Fig. 4. Shapley values reflect relative importance of features that differentiate relevant hits from non-relevant.

We modeled the task as a binary classification problem, where a gene can be labeled as either relevant or not. A list of genes prioritized by domain experts for secondary screens was used as a set of labels. The analysis was run using A a set of default objectives; B similar analysis repeated on the full set of objectives. In both cases features associated with consistency in CRISPR screens appear to have the greatest impact on classification, closely followed by graph-derived features.

Fig. 5. Validation of resistance genes proposed by recommendation system.

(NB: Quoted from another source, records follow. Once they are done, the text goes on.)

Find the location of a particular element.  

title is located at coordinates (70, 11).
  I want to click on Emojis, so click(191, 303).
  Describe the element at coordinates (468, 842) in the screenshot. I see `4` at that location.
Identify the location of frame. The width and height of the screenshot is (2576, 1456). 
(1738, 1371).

A Proliferation assays confirm osimertinib sensitivity of EGFR-mutant NSCLC cell lines PC-9, II-18 and HCC827. Data are presented as mean values +/– SD, n = 2 technical replicates, representative data of three biological replicates. B Resistance to osimertinib by target gene KO was measured in flow cytometry-based competition assays. Increase in percentage of KO cells compared to control cells was considered as resistance effect to osimertinib. C, D Confirmation of resistance to osimertinib in EGFR mutant NSCLC KO cell line models. Effect of KO of genes (EZH2, KCTD5, NF1 and PTEN) on osimertinib resistance was tested in II-18, PC-9 and HCC827 cell lines. Proliferation of cells in DMSO or osimertinib (50 nM) was tracked over 14 days and percentage of BFP+ KO cells was plotted. E Activation of MET drives resistance to osimertinib in EGFR mutant PC-9. Cells were engineered to express the dCas9-VP64 SAM CRISPR for MET activation. For C–E, use of two independent guide RNAs per gene were considered as biological replicates (n = 2), three technical replicates are visualized. Data are presented as mean values +/– SD. F Activation of WWTR1 drives resistance to osimertinib in EGFR mutant PC-9 cells as measured in 21 day clonogenic assays. PC-9 cells were engineered to express the dCas9-VP64 SAM CRISPR for WWTR1 activation. Data presented as mean values +/– SD, representative data of two biological replicates, each consisting of technical duplicates.

Fig. 6. Validation of SRC and EZH2 as resistance drivers proposed by recommendation system.

A Osimertinib dose–response curve in PC9 parental cells compared to two lines derived to have acquired osimertinib resistance, as measured by Cell Titer Glo (96h treatment). B ECF-506 (SRCi) dose–response curve in PC9 parental vs. resistant lines, as measured by Cell Titer Glo (96 h treatment). Resistant cells were co-treated with 160 nM osimertinib. C Viability assay demonstrating dose-dependent effect of EZH2 inhibition on osimertinib resistance in II-18. OR = osimertinib (Osi) resistant. Data are presented as mean values +/– SD (n = 3) of a typical plot, where the experiment was repeated at least three times.